Die Anerkennung verstößt nicht gegen Art. 27 Nr. 1 EuGVÜ. Die Entscheidung des Berufungsgerichts Versailles, französisches materielles Recht anzuwenden, ist jedenfalls nicht schlechthin unvertretbar und deshalb bindend (Art. 29, 34 Abs. 3 EuGVÜ). Die Rechtsbeschwerde legt auch nicht hinreichend dar, daß das französische Gericht hierbei Tatsachenvortrag der Schuldnerin übergangen habe, der auf der Grundlage der eigenen Rechtsauffassung des Gerichts erheblich gewesen wäre. Insbesondere ergibt der Schriftsatz der Schuldnerin vom 3. Februar 1992 (Anl. B 9) allenfalls unter Nr. 2.2, lit. b, neue Gesichtspunkte gegenüber dem Urteil des Berufungsgerichts Versailles vom 3. November 1988 (B1. 481, 482 Bd. III GA); sie betreffen aber nicht unmittelbar anwendbares Recht. Darüber hinaus hat sich der französische Kassationsgerichtshof in seinem Urteil vom 13. Dezember 1994 (B1. 46 Bd. I GA) ausdrücklich mit einer entsprechenden Rüge der Schuldnerin auseinandergesetzt.
Das Berufungsgericht Versailles hat ferner nicht das rechtliche Gehör der Schuldnerin verletzt, indem es zur Schadenshöhe entscheidend auf das Gutachten des Sachverständigen B. vom 15. November 1987 abgestellt hat. In seinem Zwischenurteil vom 3. November 1988 (Bl. 483 Bd. III GA) hatte dieses französische Gericht lediglich das Gutachten B.'s aus dem Jahre 1984 für unverwertbar erklärt. Die Abtrennung des Verfahrens gegen die Schuldnerin erfolgte erst rund ein Jahr nach Eingang des zweiten Gutachten B.'s, so daß die Schuldnerin dazu hätte Stellung nehmen können. Mit einer Verwertung mußte sie schon deswegen rechnen, weil ihr Antrag auf Einholung eines Obergutachtens durch Beschluß vom 16. Dezember 1987 zurückgewiesen worden war (Bl. 288 Bd. II GA). Im übrigen bezeichnet die Schuldnerin keine konkreten Einwendungen, die übergangen sein könnten.
Die Begründung des Berufungsgerichts Versailles zur Schadensverteilung zwischen den Parteien ist zwar sehr knapp (Bl. 34 Bd. I GA). Da die Belastung mit einer Schuld gegenüber der CF jedoch einen Schaden der Gläubigerin zu 1) darstellte, der nach dem bezeichneten Urteil in den Verantwortungsbereich der Schuldnerin fiel, hätte allenfalls ein mögliches Mitverschulden der Gläubigerin zu 1) gesondert geprüft werden müssen.
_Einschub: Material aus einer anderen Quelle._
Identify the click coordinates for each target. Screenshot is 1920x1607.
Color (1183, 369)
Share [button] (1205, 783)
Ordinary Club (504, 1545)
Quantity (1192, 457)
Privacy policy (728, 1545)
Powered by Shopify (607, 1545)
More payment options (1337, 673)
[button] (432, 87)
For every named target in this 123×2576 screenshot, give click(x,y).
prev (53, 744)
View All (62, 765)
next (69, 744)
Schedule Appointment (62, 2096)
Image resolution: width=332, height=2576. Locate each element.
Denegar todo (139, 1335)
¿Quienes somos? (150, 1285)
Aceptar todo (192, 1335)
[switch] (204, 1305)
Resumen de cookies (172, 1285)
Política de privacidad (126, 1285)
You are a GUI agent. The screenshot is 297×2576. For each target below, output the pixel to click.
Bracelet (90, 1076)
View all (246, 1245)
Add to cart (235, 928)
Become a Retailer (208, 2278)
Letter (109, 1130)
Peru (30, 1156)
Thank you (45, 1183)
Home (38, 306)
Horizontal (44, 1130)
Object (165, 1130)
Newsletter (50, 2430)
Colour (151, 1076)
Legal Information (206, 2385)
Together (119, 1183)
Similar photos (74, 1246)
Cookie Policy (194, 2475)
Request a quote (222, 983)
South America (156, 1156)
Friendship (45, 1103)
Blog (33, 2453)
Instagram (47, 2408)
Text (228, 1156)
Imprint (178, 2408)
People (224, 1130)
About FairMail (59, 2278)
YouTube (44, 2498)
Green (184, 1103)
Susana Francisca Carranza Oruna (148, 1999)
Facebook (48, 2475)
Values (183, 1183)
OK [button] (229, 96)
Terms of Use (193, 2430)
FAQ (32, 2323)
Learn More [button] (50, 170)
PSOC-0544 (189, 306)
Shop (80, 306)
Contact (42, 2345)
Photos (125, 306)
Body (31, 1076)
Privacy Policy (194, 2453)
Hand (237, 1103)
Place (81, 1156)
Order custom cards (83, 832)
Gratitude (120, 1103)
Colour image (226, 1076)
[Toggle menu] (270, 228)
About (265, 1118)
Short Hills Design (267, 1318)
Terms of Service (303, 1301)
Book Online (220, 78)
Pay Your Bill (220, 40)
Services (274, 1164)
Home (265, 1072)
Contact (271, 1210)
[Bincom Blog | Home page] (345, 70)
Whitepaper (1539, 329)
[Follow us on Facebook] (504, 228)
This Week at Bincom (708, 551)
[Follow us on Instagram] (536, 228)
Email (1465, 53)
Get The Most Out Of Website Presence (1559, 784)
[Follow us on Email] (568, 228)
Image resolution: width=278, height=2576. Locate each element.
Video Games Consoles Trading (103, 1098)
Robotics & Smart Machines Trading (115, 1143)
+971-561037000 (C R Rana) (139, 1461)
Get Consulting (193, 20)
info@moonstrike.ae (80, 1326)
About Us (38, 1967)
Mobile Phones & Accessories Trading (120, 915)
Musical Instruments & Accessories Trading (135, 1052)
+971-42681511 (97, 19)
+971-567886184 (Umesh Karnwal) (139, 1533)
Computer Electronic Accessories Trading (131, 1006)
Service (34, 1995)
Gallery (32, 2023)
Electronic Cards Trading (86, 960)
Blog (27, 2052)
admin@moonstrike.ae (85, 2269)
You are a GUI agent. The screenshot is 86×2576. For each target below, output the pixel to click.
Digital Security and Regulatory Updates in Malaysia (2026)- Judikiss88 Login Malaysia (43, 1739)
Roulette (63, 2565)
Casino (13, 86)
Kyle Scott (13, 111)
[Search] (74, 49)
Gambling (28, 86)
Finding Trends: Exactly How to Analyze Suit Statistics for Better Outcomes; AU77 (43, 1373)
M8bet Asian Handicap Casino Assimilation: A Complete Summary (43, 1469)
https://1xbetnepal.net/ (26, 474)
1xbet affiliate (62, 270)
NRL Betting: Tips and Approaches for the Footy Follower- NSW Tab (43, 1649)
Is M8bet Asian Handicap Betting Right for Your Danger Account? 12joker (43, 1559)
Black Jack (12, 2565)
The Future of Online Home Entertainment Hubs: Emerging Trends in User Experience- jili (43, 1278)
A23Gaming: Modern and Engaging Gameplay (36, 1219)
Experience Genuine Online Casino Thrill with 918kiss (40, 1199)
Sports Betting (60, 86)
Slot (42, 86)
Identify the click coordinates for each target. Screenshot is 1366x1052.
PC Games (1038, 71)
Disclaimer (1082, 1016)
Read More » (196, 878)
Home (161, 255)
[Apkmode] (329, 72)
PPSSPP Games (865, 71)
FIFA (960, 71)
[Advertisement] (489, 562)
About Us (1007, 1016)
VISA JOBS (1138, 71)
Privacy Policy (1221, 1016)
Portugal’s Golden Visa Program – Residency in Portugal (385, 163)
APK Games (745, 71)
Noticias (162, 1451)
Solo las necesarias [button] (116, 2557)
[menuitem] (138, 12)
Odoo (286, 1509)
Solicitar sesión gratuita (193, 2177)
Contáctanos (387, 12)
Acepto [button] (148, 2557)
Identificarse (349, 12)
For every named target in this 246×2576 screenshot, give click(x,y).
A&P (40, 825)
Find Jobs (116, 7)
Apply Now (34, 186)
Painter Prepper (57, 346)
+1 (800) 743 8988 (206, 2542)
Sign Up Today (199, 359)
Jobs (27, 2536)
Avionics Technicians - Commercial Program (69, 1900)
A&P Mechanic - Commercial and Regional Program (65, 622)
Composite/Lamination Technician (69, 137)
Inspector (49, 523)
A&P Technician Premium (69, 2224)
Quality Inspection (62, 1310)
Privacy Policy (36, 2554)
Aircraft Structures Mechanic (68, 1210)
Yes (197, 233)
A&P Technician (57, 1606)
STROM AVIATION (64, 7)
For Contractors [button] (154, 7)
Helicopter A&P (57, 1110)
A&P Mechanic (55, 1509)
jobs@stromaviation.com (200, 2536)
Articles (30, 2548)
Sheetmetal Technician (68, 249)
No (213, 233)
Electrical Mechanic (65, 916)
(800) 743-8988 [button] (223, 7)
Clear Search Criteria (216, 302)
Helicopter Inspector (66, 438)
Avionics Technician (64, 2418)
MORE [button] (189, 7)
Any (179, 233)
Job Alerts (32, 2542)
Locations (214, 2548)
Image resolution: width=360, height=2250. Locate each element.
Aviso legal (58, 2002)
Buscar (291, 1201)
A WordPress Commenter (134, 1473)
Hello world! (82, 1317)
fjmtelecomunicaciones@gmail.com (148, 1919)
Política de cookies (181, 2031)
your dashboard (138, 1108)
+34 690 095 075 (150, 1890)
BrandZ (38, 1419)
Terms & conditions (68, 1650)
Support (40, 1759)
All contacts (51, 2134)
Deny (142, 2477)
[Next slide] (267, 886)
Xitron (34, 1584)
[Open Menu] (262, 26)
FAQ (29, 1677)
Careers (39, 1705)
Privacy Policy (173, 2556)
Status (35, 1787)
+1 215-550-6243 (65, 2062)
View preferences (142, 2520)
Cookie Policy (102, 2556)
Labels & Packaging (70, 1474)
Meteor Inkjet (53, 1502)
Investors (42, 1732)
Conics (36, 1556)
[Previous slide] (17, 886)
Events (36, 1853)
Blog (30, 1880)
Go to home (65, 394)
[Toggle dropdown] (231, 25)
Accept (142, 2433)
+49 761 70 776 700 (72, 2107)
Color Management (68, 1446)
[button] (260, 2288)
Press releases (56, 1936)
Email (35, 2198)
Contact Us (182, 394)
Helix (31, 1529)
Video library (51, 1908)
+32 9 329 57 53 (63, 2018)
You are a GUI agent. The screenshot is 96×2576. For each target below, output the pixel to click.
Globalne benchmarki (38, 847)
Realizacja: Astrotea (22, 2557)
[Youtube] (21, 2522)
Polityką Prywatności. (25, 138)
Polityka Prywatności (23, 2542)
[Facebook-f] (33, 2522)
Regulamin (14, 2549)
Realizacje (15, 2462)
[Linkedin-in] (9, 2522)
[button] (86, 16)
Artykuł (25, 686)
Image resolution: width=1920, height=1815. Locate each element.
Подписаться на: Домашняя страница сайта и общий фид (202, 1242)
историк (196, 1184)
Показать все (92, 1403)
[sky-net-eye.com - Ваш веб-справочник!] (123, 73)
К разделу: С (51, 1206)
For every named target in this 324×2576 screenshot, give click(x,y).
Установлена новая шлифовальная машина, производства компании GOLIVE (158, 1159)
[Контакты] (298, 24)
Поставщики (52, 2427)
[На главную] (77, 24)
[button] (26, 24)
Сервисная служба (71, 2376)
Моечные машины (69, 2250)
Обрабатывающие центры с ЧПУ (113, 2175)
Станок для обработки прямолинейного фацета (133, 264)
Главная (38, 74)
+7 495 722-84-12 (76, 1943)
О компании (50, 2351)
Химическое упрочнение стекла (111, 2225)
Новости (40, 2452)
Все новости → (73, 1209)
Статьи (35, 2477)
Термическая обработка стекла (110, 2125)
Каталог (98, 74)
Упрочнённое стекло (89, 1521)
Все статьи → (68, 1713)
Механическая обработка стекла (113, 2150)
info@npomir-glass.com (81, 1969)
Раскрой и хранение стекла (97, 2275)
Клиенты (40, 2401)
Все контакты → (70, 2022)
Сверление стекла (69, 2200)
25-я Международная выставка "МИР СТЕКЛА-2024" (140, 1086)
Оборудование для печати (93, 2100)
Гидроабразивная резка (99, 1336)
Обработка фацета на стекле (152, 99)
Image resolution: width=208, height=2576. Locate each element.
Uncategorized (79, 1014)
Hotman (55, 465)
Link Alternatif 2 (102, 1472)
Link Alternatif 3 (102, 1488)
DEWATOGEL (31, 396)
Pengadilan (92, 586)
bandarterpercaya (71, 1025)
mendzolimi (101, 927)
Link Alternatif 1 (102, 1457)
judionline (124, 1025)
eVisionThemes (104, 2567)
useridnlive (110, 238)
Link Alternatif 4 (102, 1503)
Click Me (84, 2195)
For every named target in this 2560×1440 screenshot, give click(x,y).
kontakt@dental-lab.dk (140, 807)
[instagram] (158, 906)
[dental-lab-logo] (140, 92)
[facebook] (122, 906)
Indem das französische Gericht sich den Schlußfolgerungen des Sachverständigen C. anschließt, der von der Schuldnerin begangene Fehler könne „als Schulbeispiel“ verwendet werden, ist es immerhin auch auf das Schuldmaß eingegangen. Die Schuldnerin gibt nicht im einzelnen an, inwiefern hierbei Einwendungen außer acht gelassen worden sein könnten (Art. 103 Abs. 1 GG), die für eine Beurteilung eines Mitverschuldens nach französischem Recht erheblich sind.